Some patients may elect to utilize outside ancillary services. That is, they may choose to obtain ultrasound, blood chemistry, or embryology tests elsewhere. If patients choose to do so, the results must be reported to Dr. Moruzzi in a timely manner, and a small interpretation fee may apply. The use of outside ancillary services will not prejudice the medical care given to a patient. You will generally find that our fees for ancillary services are lower than or equal to those charged elsewhere for infertility patients.



Medical Services


Additional medical services are available on a cash-pay basis by Olympia Fertility.

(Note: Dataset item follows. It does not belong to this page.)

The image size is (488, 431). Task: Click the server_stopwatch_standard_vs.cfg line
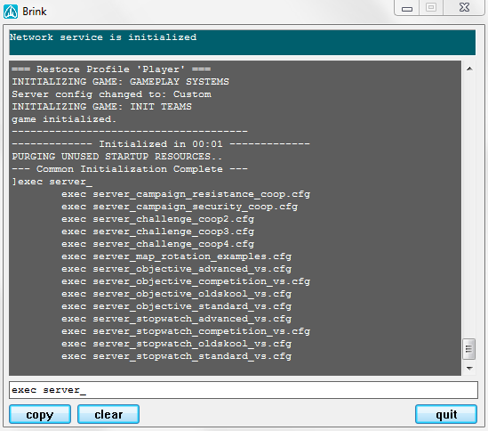[x=177, y=356]
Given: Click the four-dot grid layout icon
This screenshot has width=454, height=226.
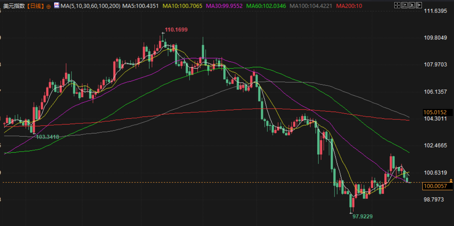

Any reimbursement we receive from a patient's insurance company for these medical services will be applied to their account, but insurance write-offs will not be accepted by Olympia Fertility, since we have no contractual agreement with any insurance provider.

Vaccinations: The price for vaccinations will include the cost of the vaccine and an administration fee of $15. (If you donate the cost of a vaccination to an indigent patient, we will administer that vaccine to her for free, i.e. no administration fee.)

Annual Examination: These exams include a review of past medical records, a thorough review of current health, a complete physical exam, usually a pelvic ultrasound, a summation conference, prescriptions and referrals, as needed, for outside testing or consultation. The fee for these services is $220.





Our pricing of procedures is close to cost. Usually, infertility care is not covered by insurance, or is poorly reimbursed. Any insurance payments we receive will be applied to your bill, but the balance will be transferred over to you. Olympia Fertility is not contracted with any insurance provider, and does not accept insurance write-offs.

Services will be terminated when there is an outstanding balance of over $1,000, and will not resume until the balance has been paid to under $500. Advanced payment is required for in vitro fertilization (IVF).

Provisions may be considered for low income patients on a case-by-case basis, but monthly payments will still be required.

If your medical condition requires IVF, but you cannot afford the cost of this procedure, we may be able to arrange egg sharing. By this arrangement, half of your eggs would be sold to another couple that desires pregnancy, and they will pay for your gonadotropins and lab work. If you are interested in sharing eggs, you will need to fill out a medical questionnaire.